Остальные оперативники громко топали на чердаке.
Шевцов вдруг осознал, что у него нет власти над этим человеком. И никакая сила не способна согнать его с этого края.
– А ты ведь боишься меня, майор, – удовлетворенно протянул Куликов, с тоской осматривая бездну.
Неожиданно Вадиму пришла мысль, что Куликов – это не что иное, как его собственное искривленное отображение.
– Если этот человек умрет… Я убью тебя, – процедил сквозь зубы Шевцов, чувствуя, что еще одно неосторожное слово Куликова, и он с наслаждением облегчит пистолет на половину обоймы.
– Не надо так волноваться, майор, посмотри на руки, тебя же трясунчик замучил, – мягко укорил Стась. – А тебе ведь еще жить да жить.

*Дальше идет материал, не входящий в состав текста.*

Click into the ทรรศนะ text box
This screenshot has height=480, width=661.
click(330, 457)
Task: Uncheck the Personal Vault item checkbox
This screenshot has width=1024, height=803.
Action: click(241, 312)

За спиной, держа пистолеты наготове, стояли четверо «бомжей». Лица молодые, азартные. В спор не встревали и с любопытством смотрели на человека, бесстрашно сидящего на краю крыши и довольно вежливо разговаривающего с майором.
– Ладно, пойдем, – великодушно согласился Куликов и щелчком отбросил недокуренную сигарету далеко вперед.
Окурок, совершив несложный кульбит, провалился в пропасть и недолго парил в воздушном потоке, пока не приземлился где-то.
Глава 21
Создавалось впечатление, что Куликов лезет из кожи вон, чтобы угодить следствию. О таком красноречии подследственных мечтает каждый оперативник. Например, он без всяких затей рассказал обо всем произошедшем в спортзале, настолько обелив при этом Корикова, что тот представлялся безвинным агнцем, годным разве что для святого жертвоприношения. При этом он упомянул о нескольких собственных подвигах, которые не проходили даже в криминальной хронике, а потому нетрудно было понять, что о состоявшихся налетах Куликов знает не понаслышке.